BEGIN
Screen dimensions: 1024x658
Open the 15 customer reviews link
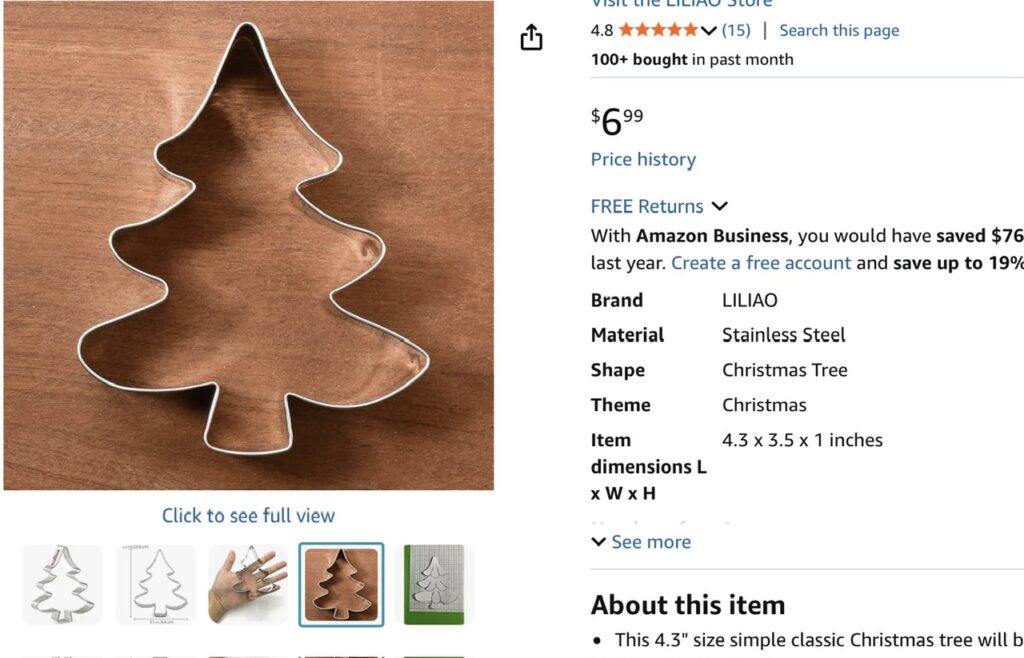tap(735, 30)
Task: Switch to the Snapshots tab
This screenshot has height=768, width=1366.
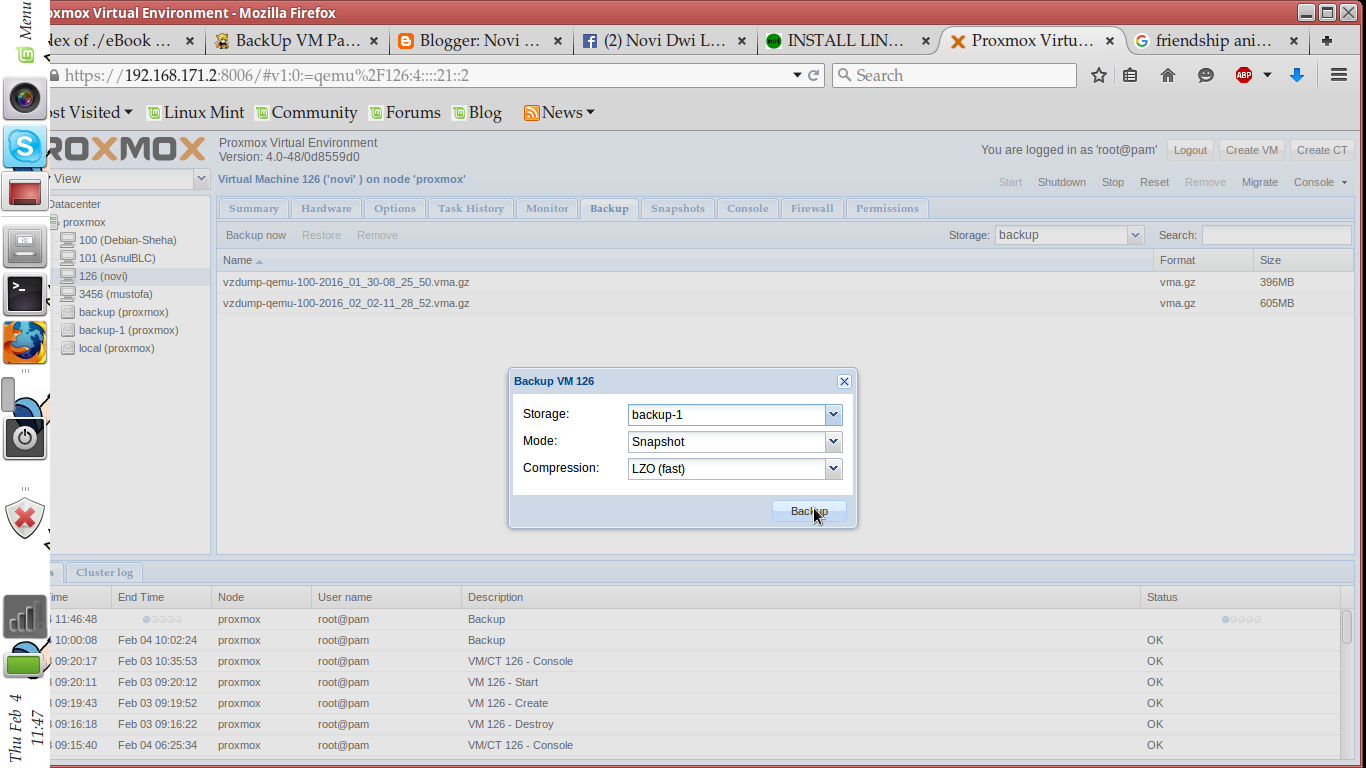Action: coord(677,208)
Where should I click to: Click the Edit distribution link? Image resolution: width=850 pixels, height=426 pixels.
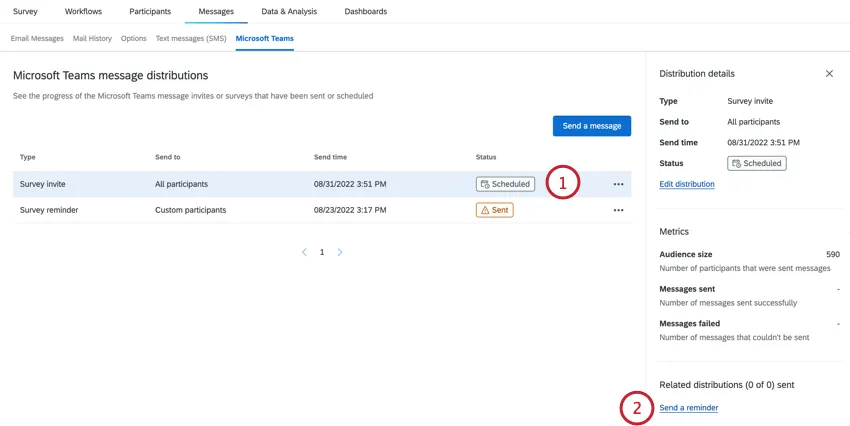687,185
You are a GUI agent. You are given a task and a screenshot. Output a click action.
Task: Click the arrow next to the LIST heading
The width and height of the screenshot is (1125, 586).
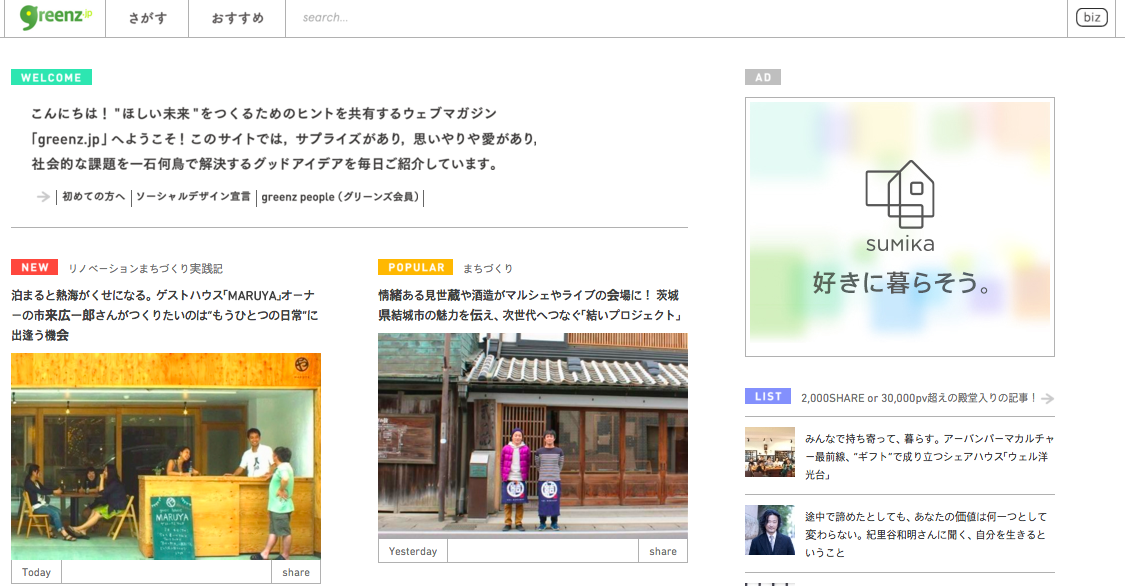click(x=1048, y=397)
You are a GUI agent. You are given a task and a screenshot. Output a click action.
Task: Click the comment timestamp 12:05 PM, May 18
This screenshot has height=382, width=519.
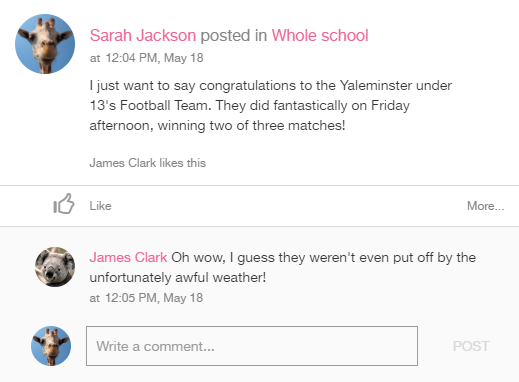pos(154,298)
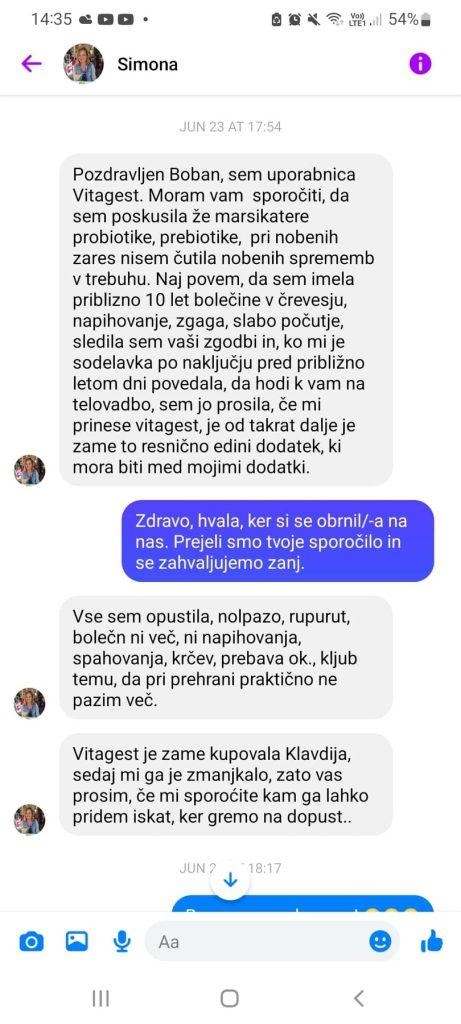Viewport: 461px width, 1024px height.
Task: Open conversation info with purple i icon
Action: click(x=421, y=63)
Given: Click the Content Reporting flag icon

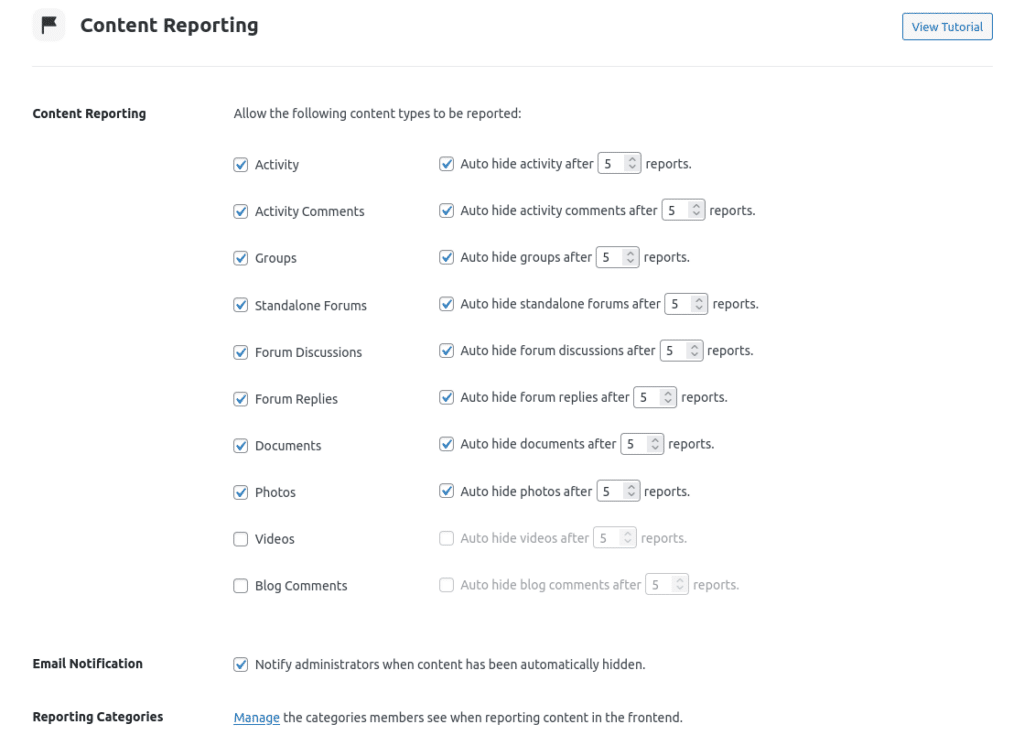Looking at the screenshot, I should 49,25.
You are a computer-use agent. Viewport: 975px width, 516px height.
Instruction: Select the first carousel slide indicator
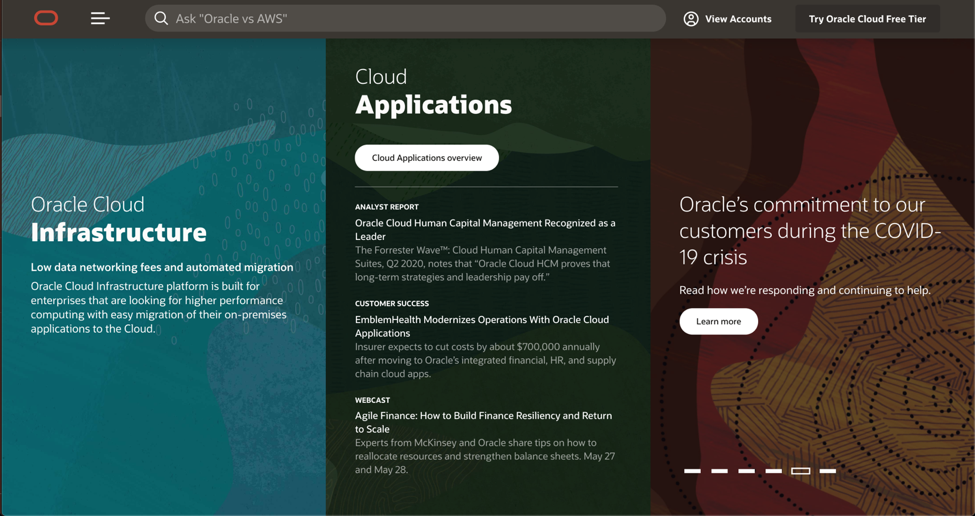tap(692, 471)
END
→ **What is required**
Omitting all pictures, retype exactly the lines from the line containing "This screenshot has height=768, width=1366." down to the last line above, both ends included.

→ **Result**
This screenshot has height=768, width=1366.
Action: coord(677,208)
Where should I click to: Click the Edit distribution link? Image resolution: width=850 pixels, height=426 pixels.
687,185
You are a GUI agent. You are given a task and a screenshot. Output a click action.
Task: Click the arrow next to the LIST heading
The width and height of the screenshot is (1125, 586).
click(x=1048, y=397)
You are a GUI agent. You are given a task and a screenshot. Output a click action.
Task: Click the comment timestamp 12:05 PM, May 18
This screenshot has height=382, width=519.
pos(154,298)
Viewport: 461px width, 1024px height.
Task: Open conversation info with purple i icon
Action: click(x=421, y=63)
Given: Click the Content Reporting flag icon

Looking at the screenshot, I should 49,25.
You are a computer-use agent. Viewport: 975px width, 516px height.
Instruction: Select the first carousel slide indicator
tap(692, 471)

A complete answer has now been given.